**PROBLEM DESCRIPTION**: With pictures excluded, retype exactly every line from the one containing "How do I perform: Click" to the end of the records below.

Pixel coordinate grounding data

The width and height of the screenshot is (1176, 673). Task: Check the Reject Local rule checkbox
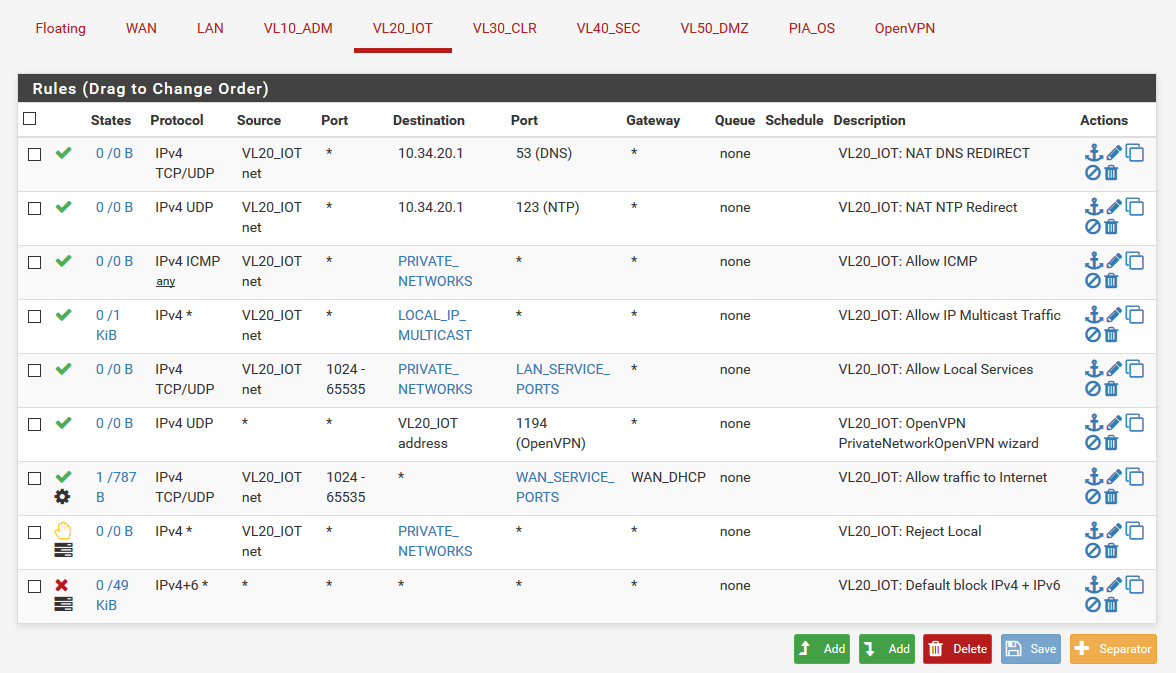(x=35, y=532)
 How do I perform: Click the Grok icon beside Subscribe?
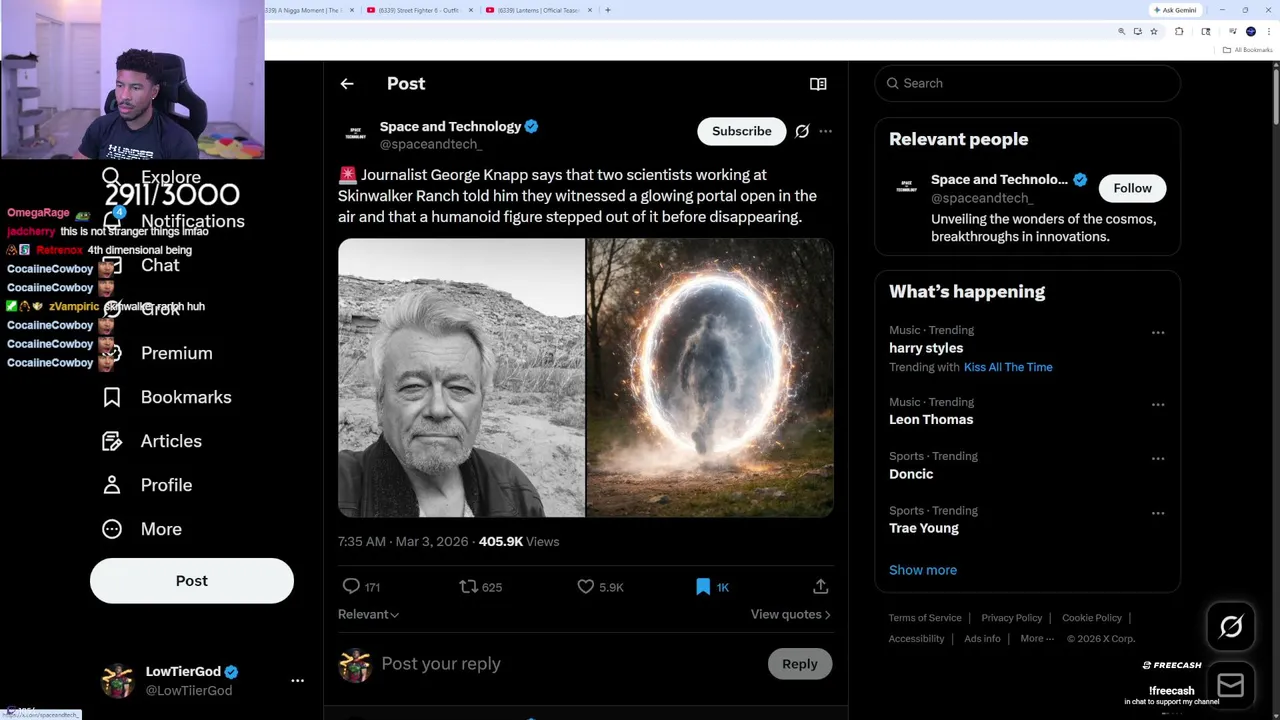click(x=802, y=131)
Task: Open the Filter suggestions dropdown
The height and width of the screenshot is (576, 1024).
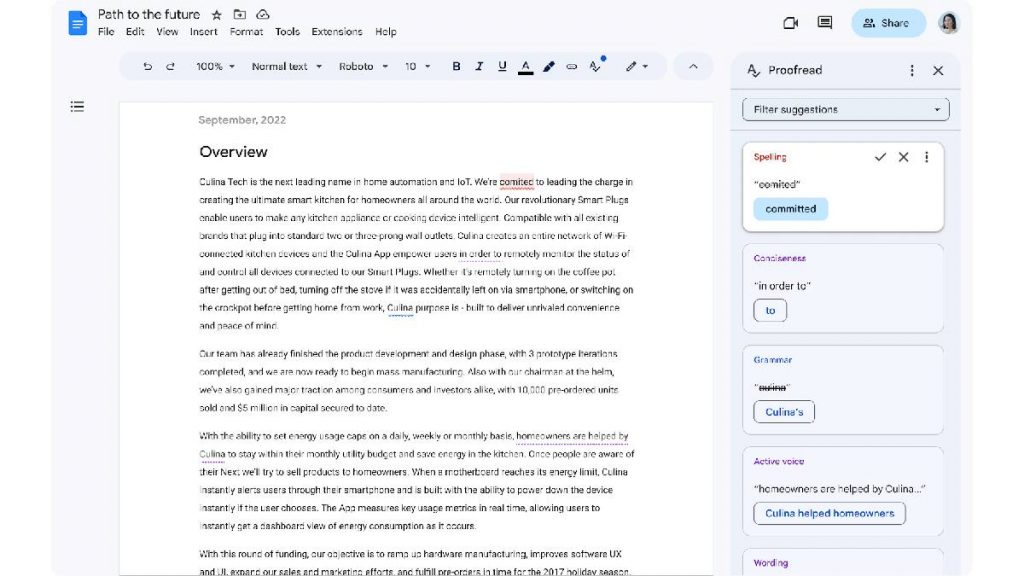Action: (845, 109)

**TASK RESULT**:
 How do I perform: Click the Grok icon beside Subscribe?
click(x=802, y=131)
Task: Open the Filter suggestions dropdown
The height and width of the screenshot is (576, 1024).
Action: (845, 109)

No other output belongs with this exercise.